Il problema derby

Nel ciclismo in questo momento il ciclista di punta del movimento è Tadej Pogacar. Non è il campione del mondo, non è il campione in carica del Tour de France ma è indubbiamente il faro del movimento. C’è però un altro ciclista – forte, ma molto meno forte – che è Jonas Vingegaard che si prepara per fare il tour de France, batte Pogacar e i suoi fan pretendono che questo venga riconosciuto indiscutibilmente come prova che è il numero 1 mondiale, rosicando ed attaccando chi non la pensa così. Perché parto con questo pippone sul ciclismo? Perché in Serie A succede la stessa cosa con gli interisti dove il Tour de France è il derby e la voglia di autocelebrazione e riconoscimento su chi è meglio di te per averlo battuto una o due volte l’anno è la stessa.

Per loro il derby è l’obiettivo, un po’ come l’Espanyol, l’Atletico Madrid o il Torino, per noi è solo un mezzo per cercare di vincere un trofeo. Non è infatti inusuale che quando noi vinciamo un derby pesante alla fine poi arriva il trofeo mentre le loro vittorie fanno spesso numero e non portano a nulla. In fondo, se ci pensate, sono proprio le tifoserie mediocri che cercano la rivalutazione sul singolo episodio e non sulla stagione quindi il loro folklore da ossessionati ed invasati è proprio quello che li caratterizza.

Il problema è che questo si trasmette ai giocatori in campo – che di fatto sono diretta emanazione dell’ossessione societaria e dei tifosi nei confronti del cugino bello e vincente. E’ un dato di fatto che per fortuna o purtroppo i nostri non sentono i derby come i loro dai tempi del primo Ibra. Questo, ogni volta, ci porta ad avere dei derby in salita – quando siamo molto meglio di loro come all’andata nello scorso campionato o al ritorno nell’anno dello scudo, vinciamo di misura e soffrendo. Quando siamo al loro livello come negli ultimi 4 non riusciamo mai a sbloccarla anche nei singoli episodi e finiamo sconfitti.

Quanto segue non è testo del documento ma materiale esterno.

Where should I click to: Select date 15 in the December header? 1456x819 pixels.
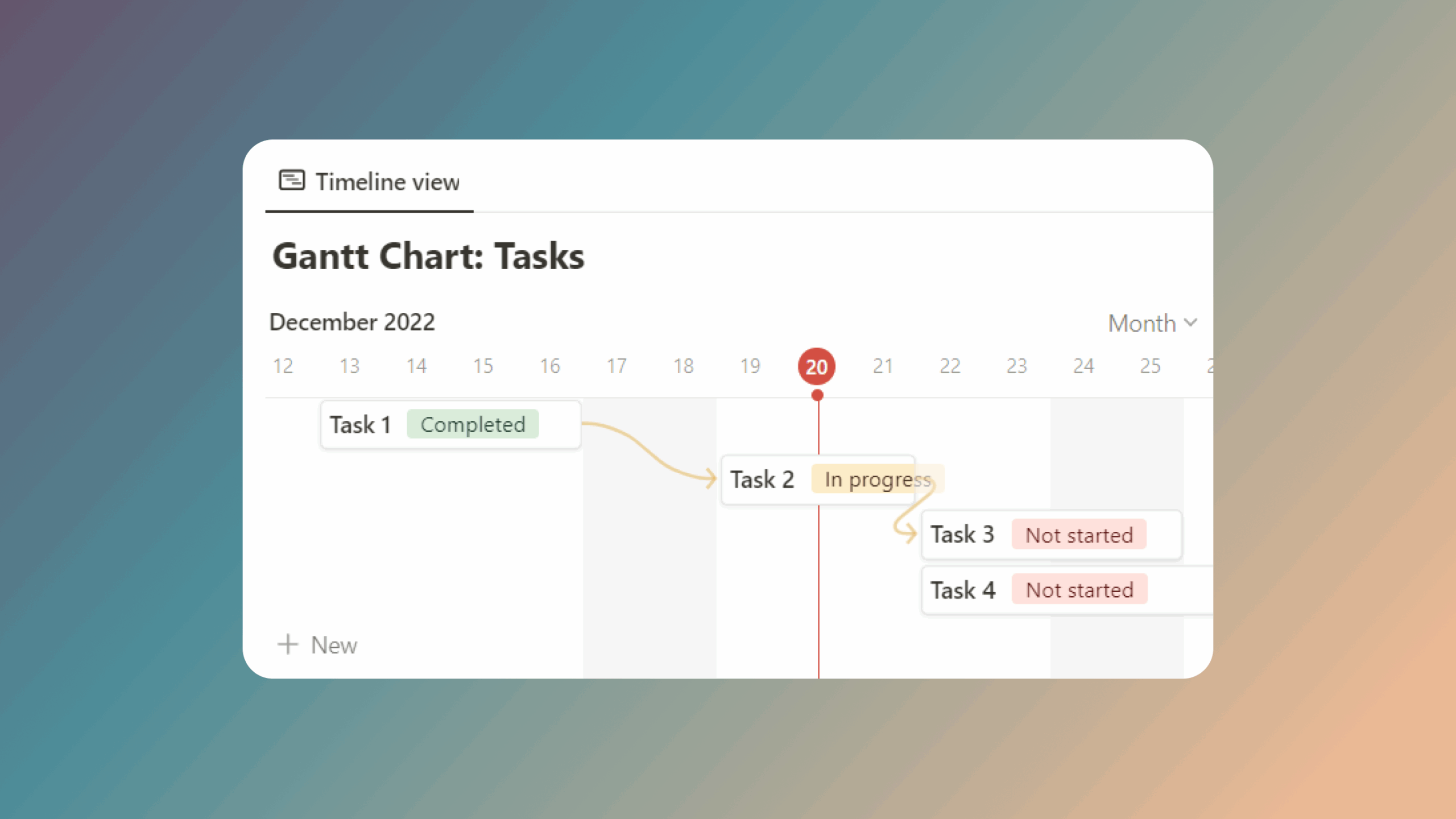[x=483, y=366]
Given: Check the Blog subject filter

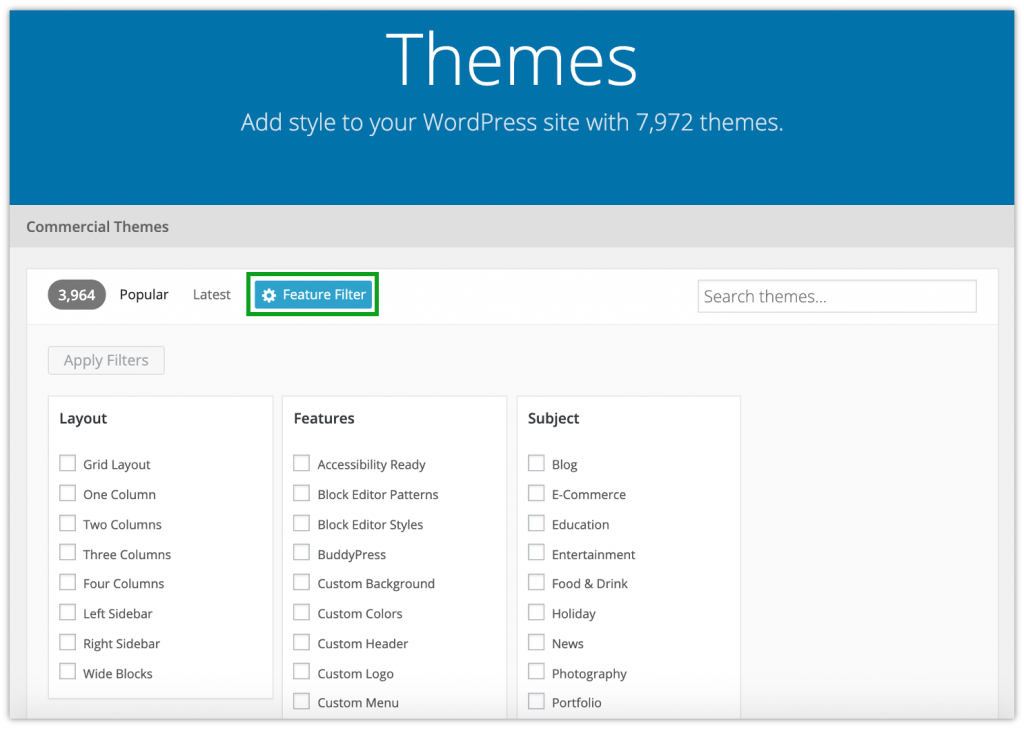Looking at the screenshot, I should pyautogui.click(x=536, y=463).
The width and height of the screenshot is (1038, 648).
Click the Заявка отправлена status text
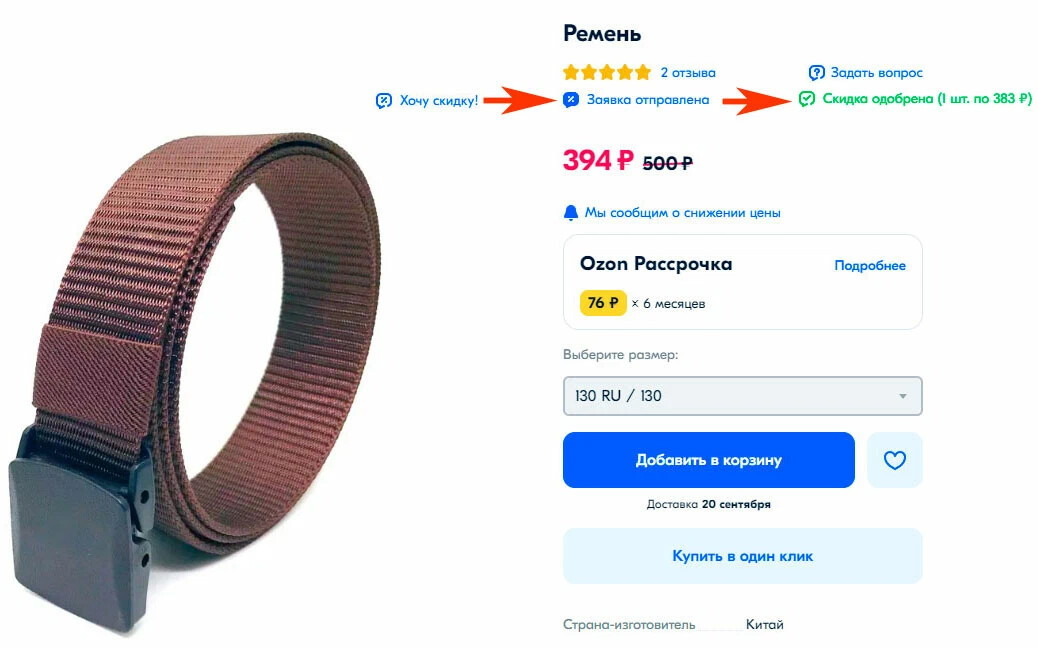coord(648,100)
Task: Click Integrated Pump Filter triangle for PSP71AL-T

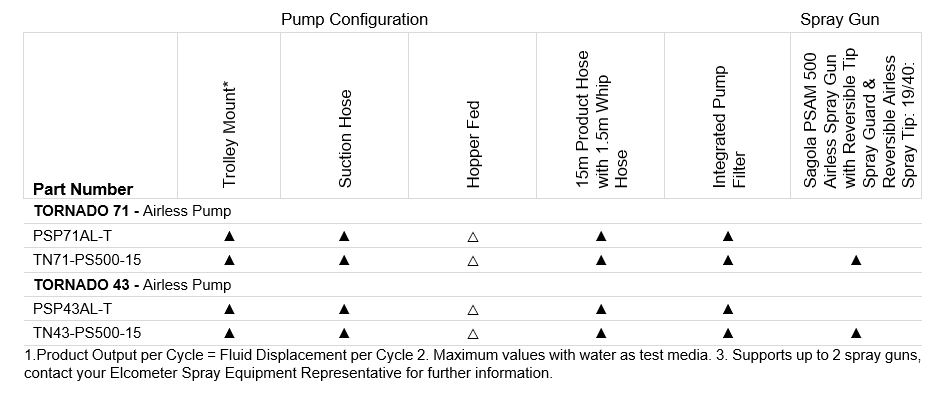Action: [728, 236]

C’è forse una mancanza di responsabilizzazione della tifoseria a staff tecnico e giocatori nell’affrontare il derby? Forse, troppi tifosi si lamentano dicendo che l’Inter è molto più forte – eppure fuori dai derby i risultati sono simili, anzi, contro le altre big italiane, Juve e Napoli su tutte, probabilmente noi abbiamo fatto molta meno fatica dell’Inter. Semplicemente il modo di giocare dell’Inter si adatta molto al nostro modo di giocare, molto europeo e molto simile a quello del City che in finale ha faticato contro l’Inter – vincendo forse anche immeritatamente (ma godo ancora tre mesi dopo, anzi forse anche di più proprio per questo).

Il copione dei derby è sempre lo stesso: Inter compatta dietro, palla al Milan sempre sbilanciato, recupero alto e ripartenza. L’unica volta che Pioli ha provato qualcosa di diverso (il ritorno in campionato) è stato massacrato dai tifosi ma quello poteva essere un modo per giocare – con Leao davanti, però, non Origi. In quel derby infatti c’è una occasione per parte, Lautaro la segna, Giroud no. E’ proprio il segnare prima che porta all’Inter enormi vantaggi poi nella gestione tattica della partita come potersi mettere dietro e non subire quasi mai gol – gli stessi euroderby dipinti come dominati finiscono con possesso ed occasioni comparabili tra le due squadre nonostante una narrativa differente.

La Fiorentina ha dimostrato che se attendi l’Inter alta finisce male – non è un caso che l’Inter lo scorso anno ha faticato con le piccole (13 sconfitte) perché se non trova spazi a sua volta viene neutralizzata a meno che Dzeko non inventi qualcosa. Come preparare quindi il derby? Belli bassi cercando spazio, evitando di farsi pressare (spazzando invece che rischiare di perdere alto) e lasciando campo a Leao – un po’ come col Napoli al ritorno in Champions. Poi finirà come finirà non sarà certo un derby in più o in meno che cambia la storia tra una squadra che ha più del doppio delle Champions dell’altra.

In fondo alla fine per i professionisti delle linee di credito pluriennali ad interessi da strozzini, il derby è l’unica possibilità di riconoscimento che hanno. Battere il Milan, digrignarsi e mugugnare come scimmie per una settimana con post celebrativi dell’account che dice Milano siamo noi – potrebbe anche postare del terrapiattismo, sarebbe la stessa cosa. Poi c’è la realtà e fuori dalla nicchia del derby, in fondo, quel riconoscimento territoriale su Milano non glielo dà e non glielo darà mai nessuno. Un po’ come nessuno lo darà mai a Jonas Vingegaard.